- WHAT IS EXPECTED -
Repeat the rows starting with the line containing "This screenshot has width=620, height=860." and ending with the line containing "tap(571, 316)", keeping both of those lines, and leave out the pictures.

- ROWS -
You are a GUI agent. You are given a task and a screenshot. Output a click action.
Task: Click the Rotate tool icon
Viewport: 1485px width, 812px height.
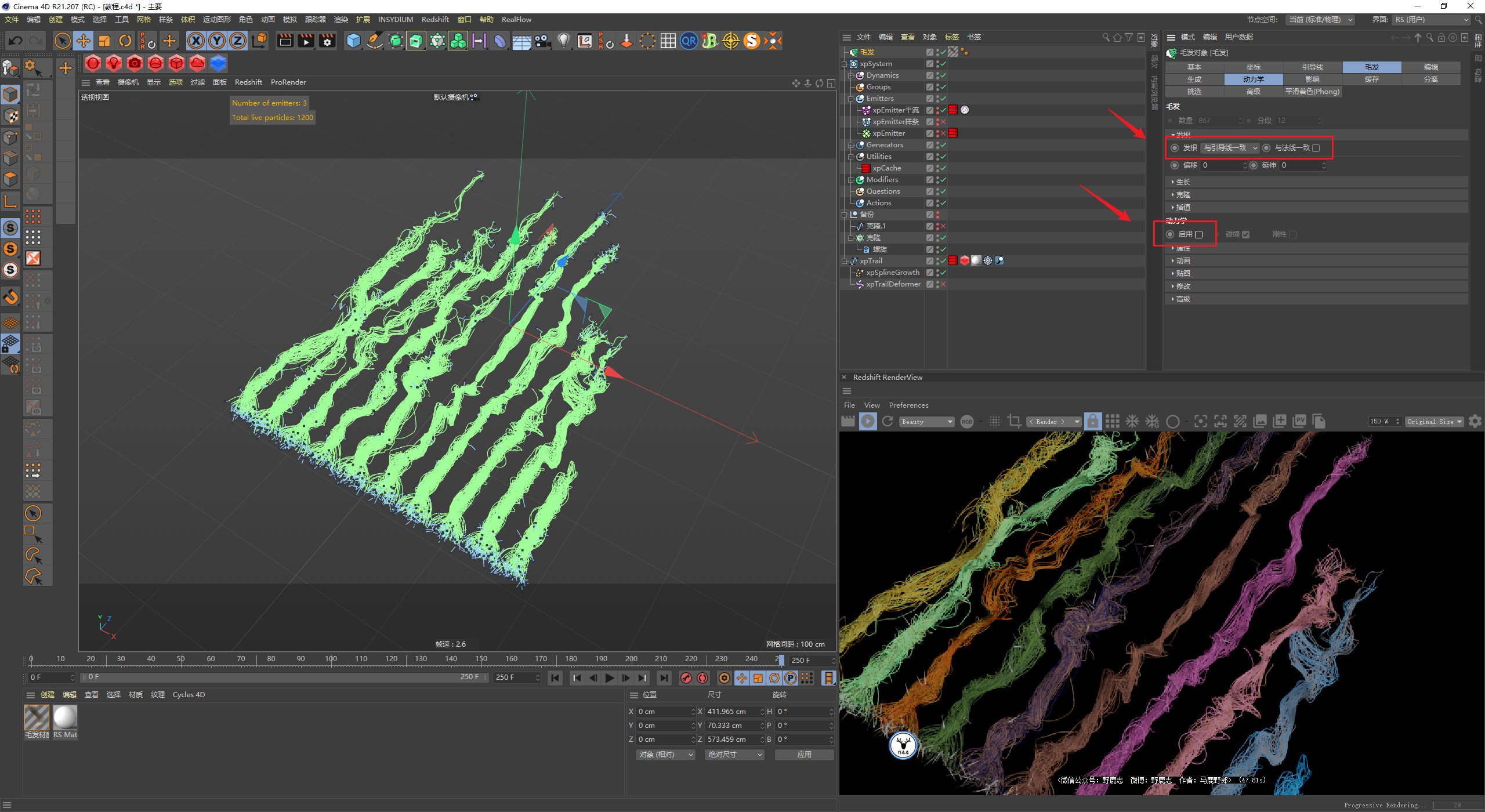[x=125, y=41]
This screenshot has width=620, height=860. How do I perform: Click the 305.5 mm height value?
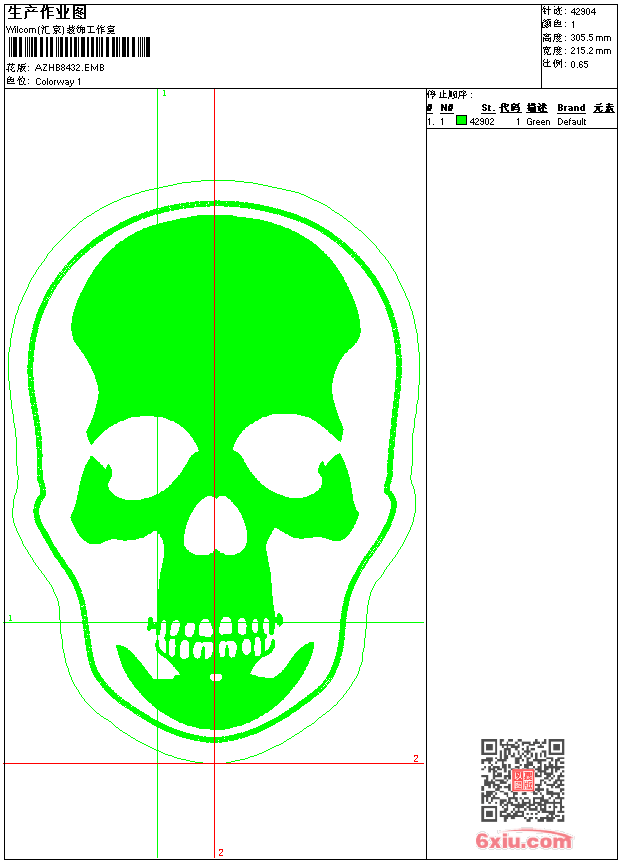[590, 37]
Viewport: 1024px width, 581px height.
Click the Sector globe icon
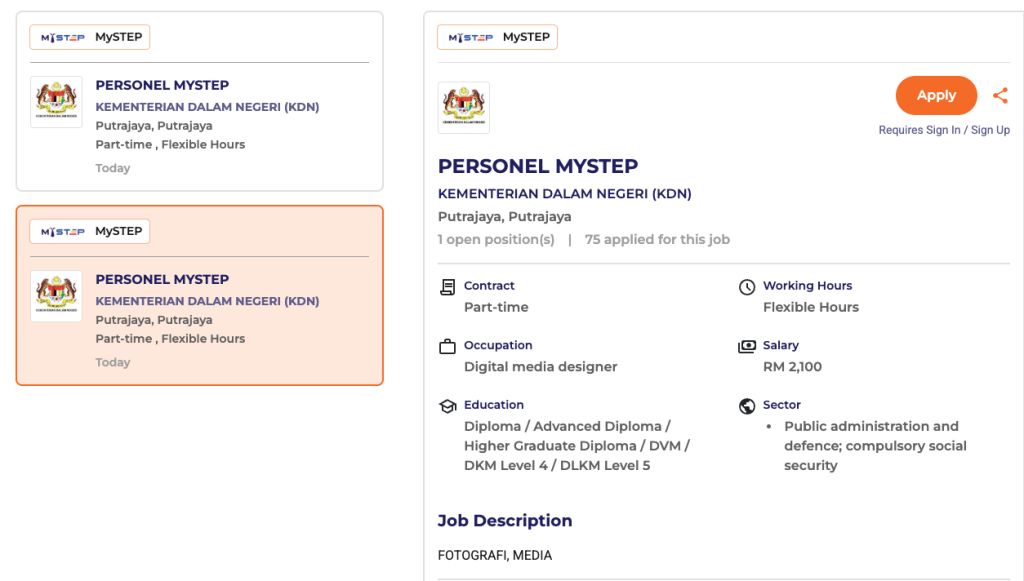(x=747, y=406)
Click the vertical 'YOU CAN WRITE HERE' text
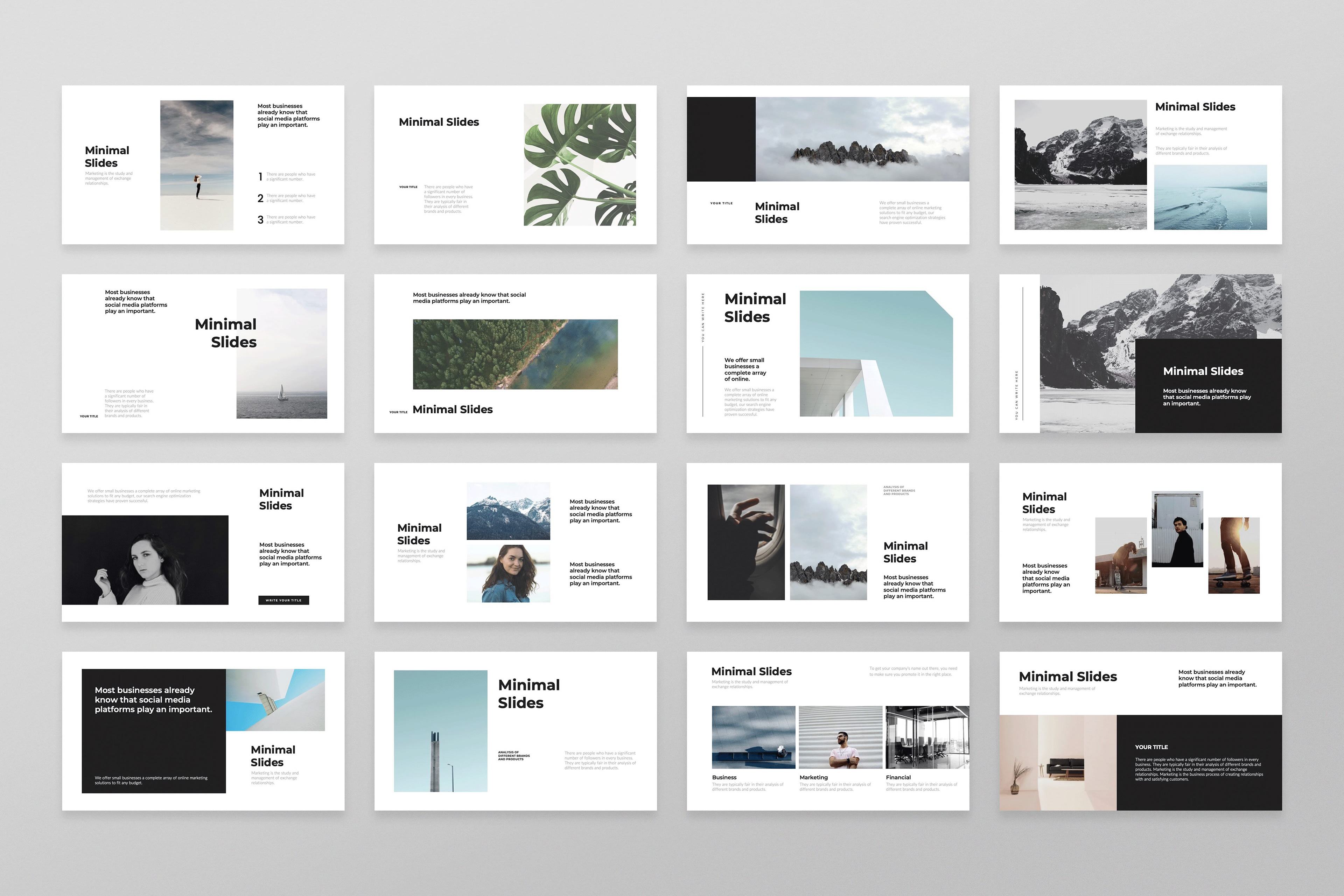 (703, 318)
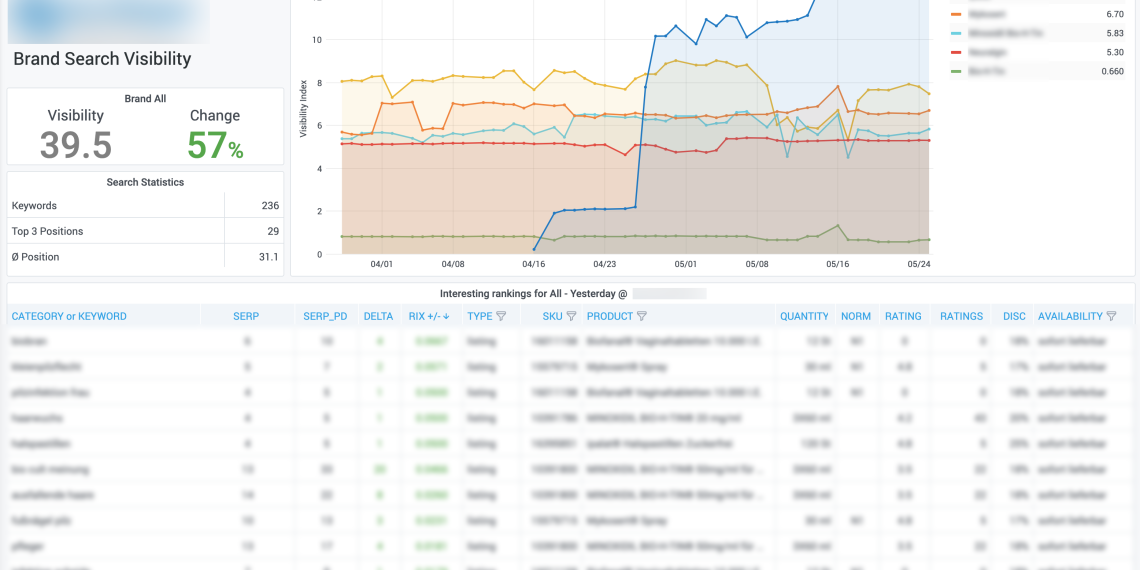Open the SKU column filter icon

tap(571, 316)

==

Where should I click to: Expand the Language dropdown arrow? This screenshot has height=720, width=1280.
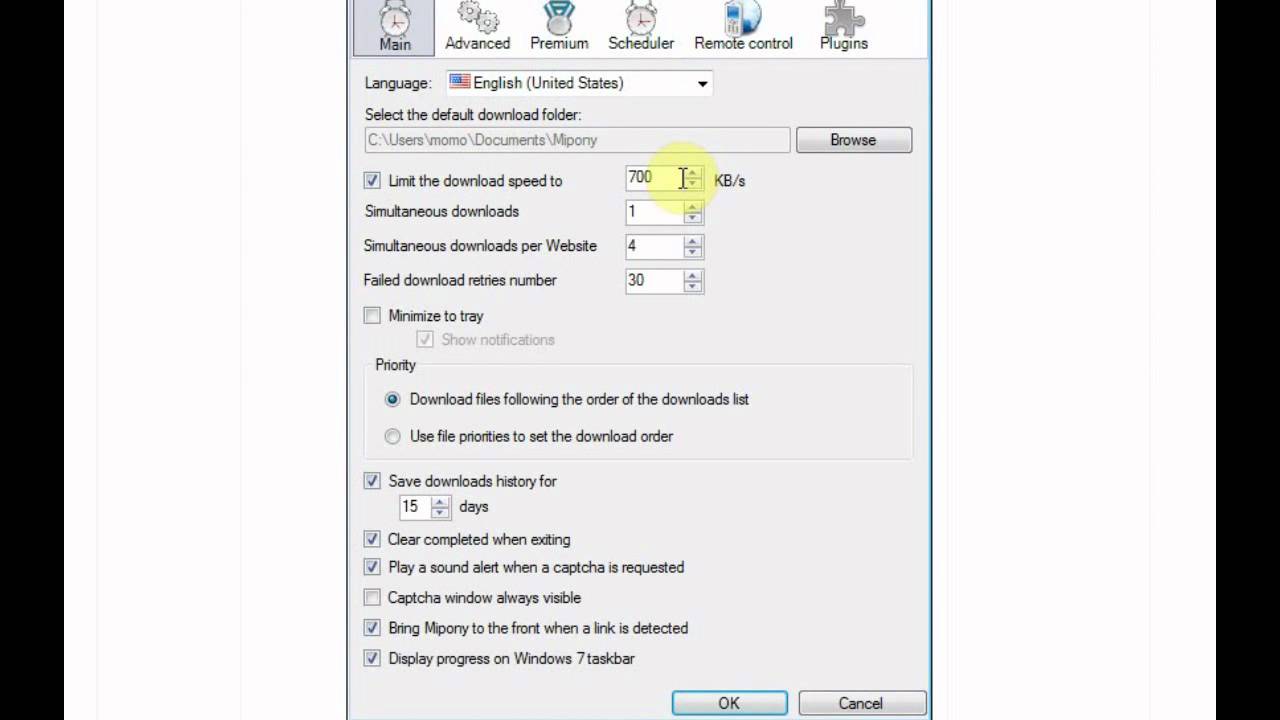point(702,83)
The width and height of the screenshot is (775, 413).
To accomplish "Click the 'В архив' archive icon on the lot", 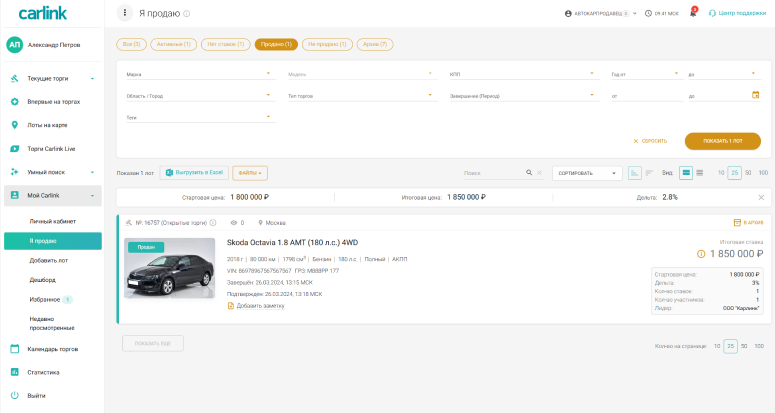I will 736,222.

...

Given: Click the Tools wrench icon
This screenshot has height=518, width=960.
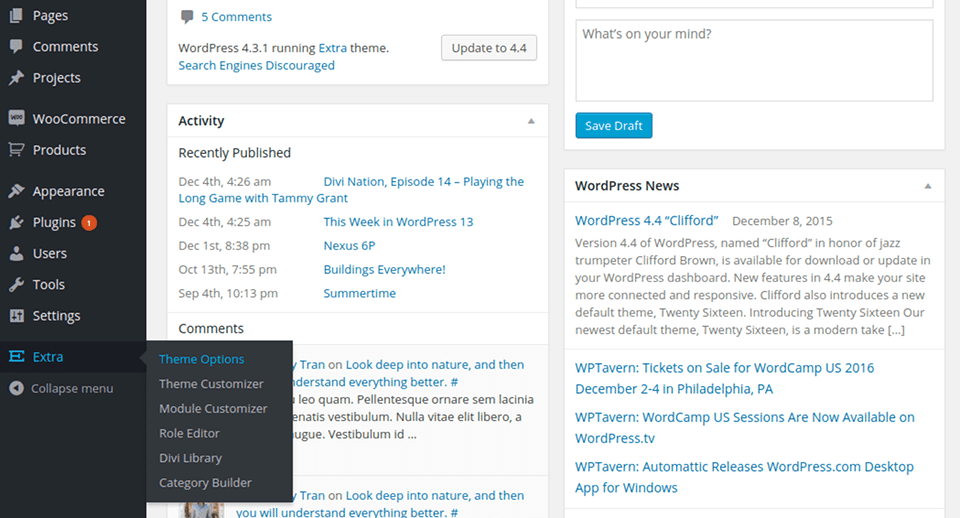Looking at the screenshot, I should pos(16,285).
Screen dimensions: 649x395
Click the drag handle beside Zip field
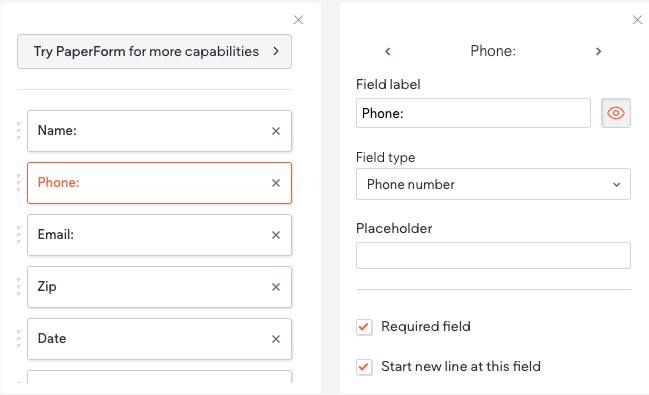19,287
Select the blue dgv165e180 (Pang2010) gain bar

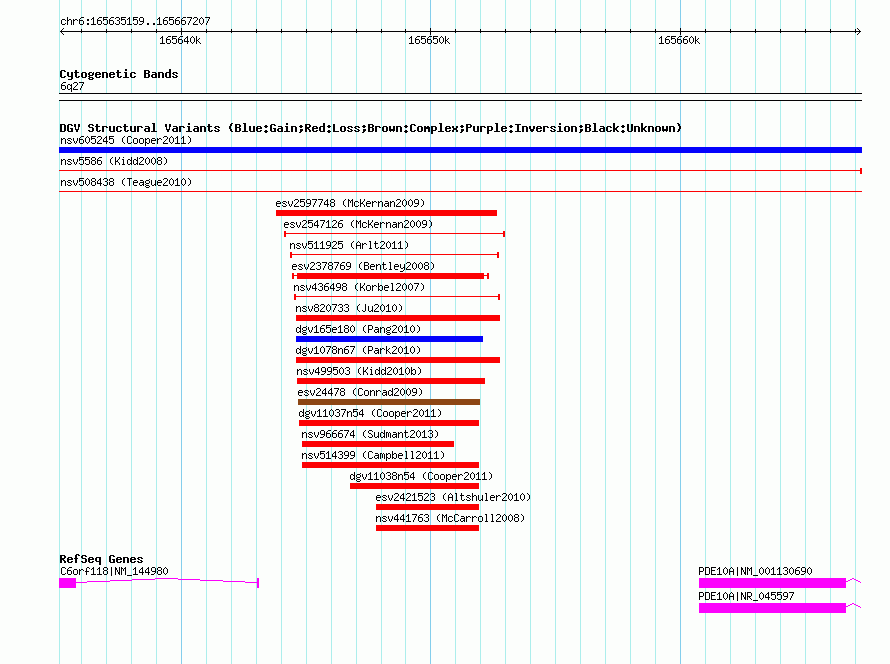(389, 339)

- ANSWER TO THE EXERCISE -
This screenshot has width=620, height=860. How do I perform: Click the 305.5 mm height value?
[590, 37]
Viewport: 1024px width, 581px height.
Click the Sector globe icon
(x=747, y=406)
Click the vertical 'YOU CAN WRITE HERE' text
 (703, 318)
Open the SKU column filter icon

tap(571, 316)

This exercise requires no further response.